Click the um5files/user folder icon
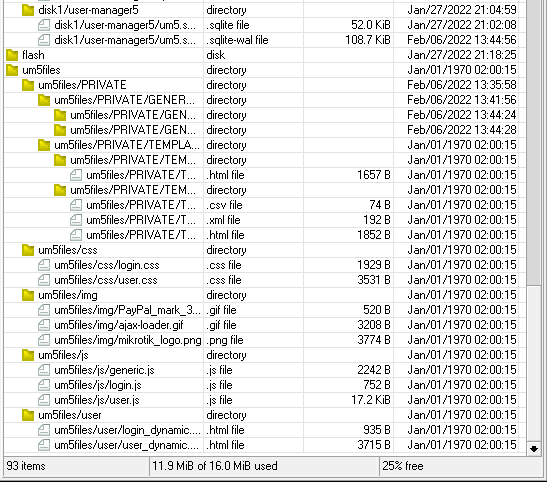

^^^^^^^^^^^^^^^^

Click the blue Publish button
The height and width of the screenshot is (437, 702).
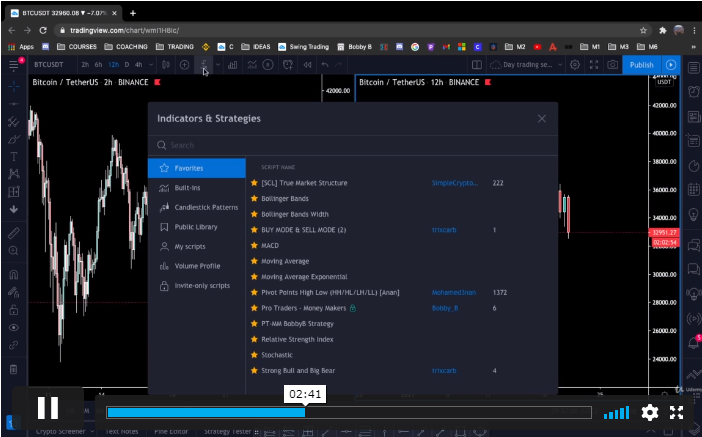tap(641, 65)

^^^^^^^^^^^^^^^^

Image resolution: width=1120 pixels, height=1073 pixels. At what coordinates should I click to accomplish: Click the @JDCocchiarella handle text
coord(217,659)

^^^^^^^^^^^^^^^^

Please copy everything from the line containing "Image resolution: width=1120" down to the line containing "coord(217,659)", swapping "handle" for "username" and leaving the rest of those lines unchanged.

-- EXERCISE SOLUTION --
Image resolution: width=1120 pixels, height=1073 pixels. At what coordinates should I click to accomplish: Click the @JDCocchiarella username text
coord(217,659)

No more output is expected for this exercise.